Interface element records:
····················
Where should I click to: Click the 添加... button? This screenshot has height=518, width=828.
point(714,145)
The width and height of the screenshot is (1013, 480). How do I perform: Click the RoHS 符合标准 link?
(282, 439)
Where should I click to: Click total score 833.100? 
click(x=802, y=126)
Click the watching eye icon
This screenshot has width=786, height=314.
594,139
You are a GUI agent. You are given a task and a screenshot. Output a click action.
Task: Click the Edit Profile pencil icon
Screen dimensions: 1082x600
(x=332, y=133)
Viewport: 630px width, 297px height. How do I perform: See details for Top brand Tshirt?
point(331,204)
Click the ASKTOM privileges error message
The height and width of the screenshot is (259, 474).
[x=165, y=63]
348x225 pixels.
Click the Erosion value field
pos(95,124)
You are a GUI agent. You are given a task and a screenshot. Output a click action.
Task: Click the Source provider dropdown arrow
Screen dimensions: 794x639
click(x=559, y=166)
····················
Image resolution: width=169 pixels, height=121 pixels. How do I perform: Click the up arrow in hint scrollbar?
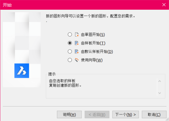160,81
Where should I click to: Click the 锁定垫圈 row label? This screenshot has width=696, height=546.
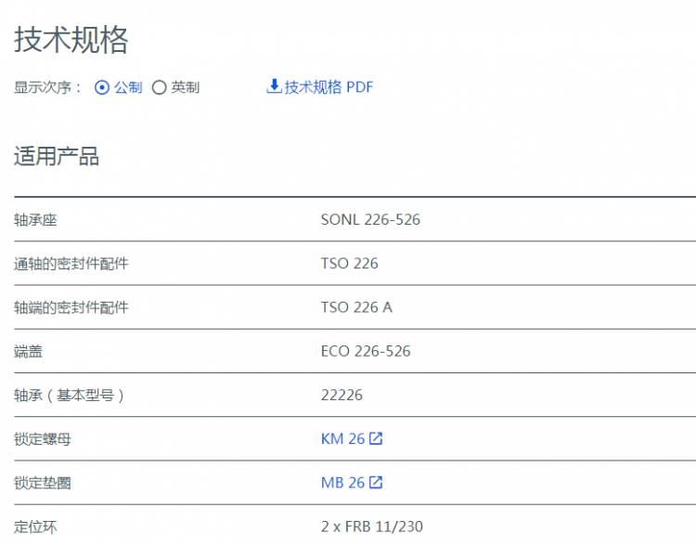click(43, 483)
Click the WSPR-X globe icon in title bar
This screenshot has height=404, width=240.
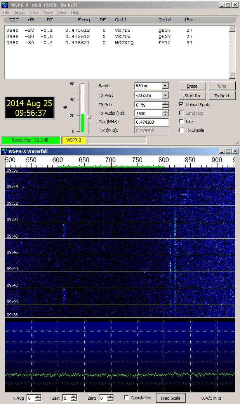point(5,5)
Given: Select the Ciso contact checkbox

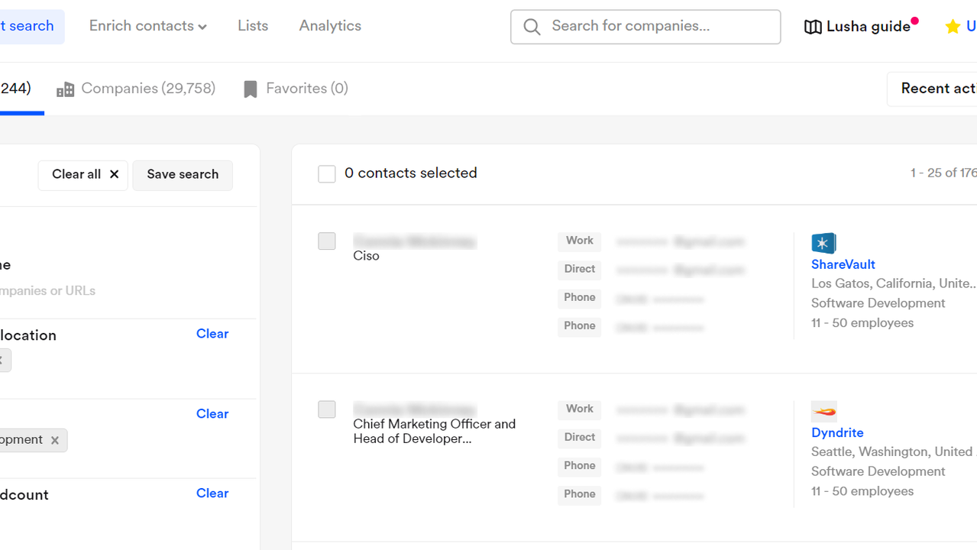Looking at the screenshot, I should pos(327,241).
····················
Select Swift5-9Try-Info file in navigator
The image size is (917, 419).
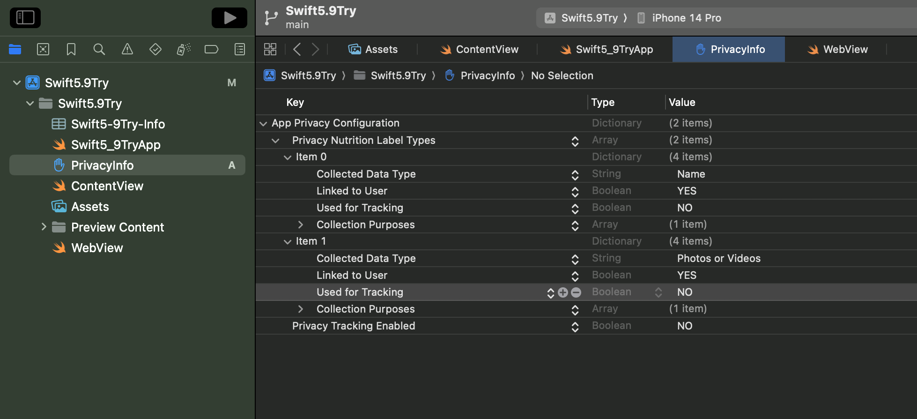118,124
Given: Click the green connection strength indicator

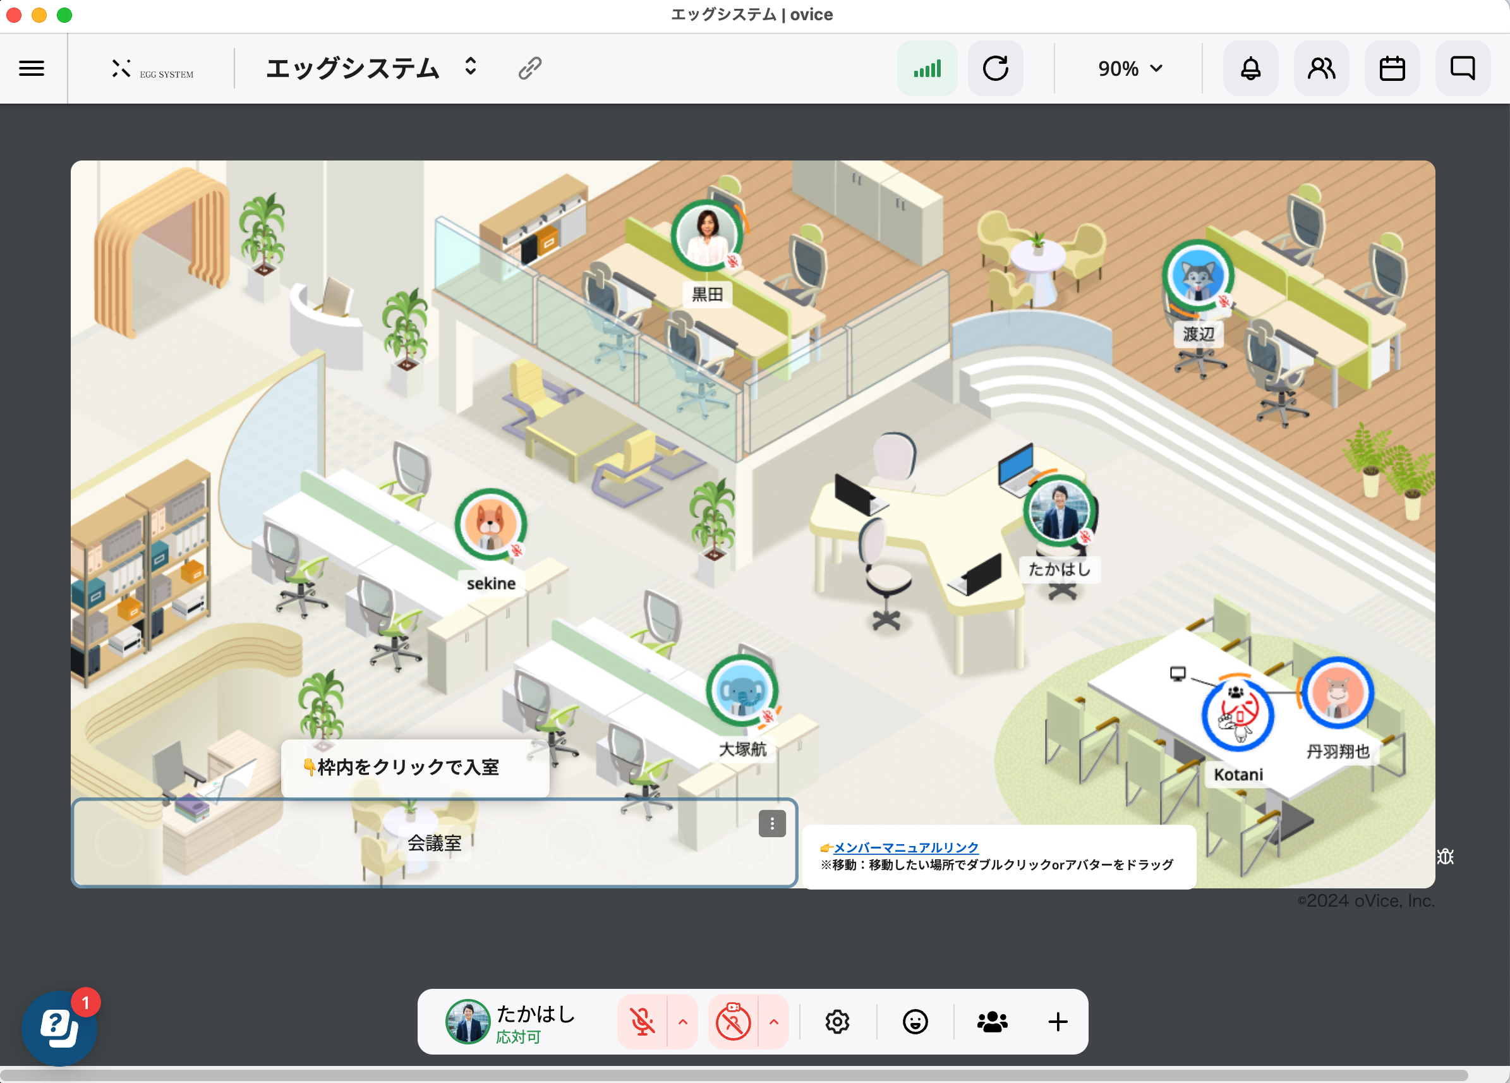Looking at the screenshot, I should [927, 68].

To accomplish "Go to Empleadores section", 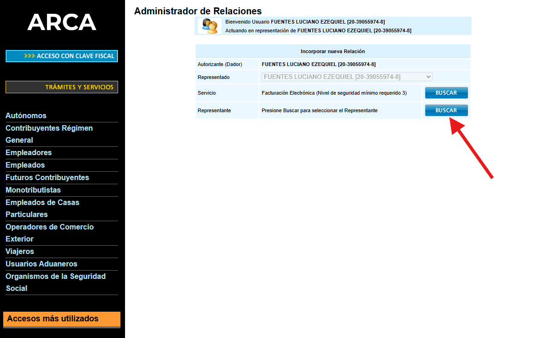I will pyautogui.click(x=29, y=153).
····················
▶ **Work to do**
Retype the rows from the line containing "Where should I click to: Click the 添加..." through the line containing "(x=332, y=133)", both ends included.

▶ **Final result**
Where should I click to: Click the 添加... button? This screenshot has height=518, width=828.
point(714,145)
The width and height of the screenshot is (1013, 480). How do I perform: Click the RoHS 符合标准 link?
(282, 439)
Where should I click to: Click total score 833.100? 
click(x=802, y=126)
Click the watching eye icon
This screenshot has width=786, height=314.
594,139
You are a GUI agent. You are given a task and a screenshot. Output a click action.
Task: Click the Edit Profile pencil icon
Screen dimensions: 1082x600
(x=332, y=133)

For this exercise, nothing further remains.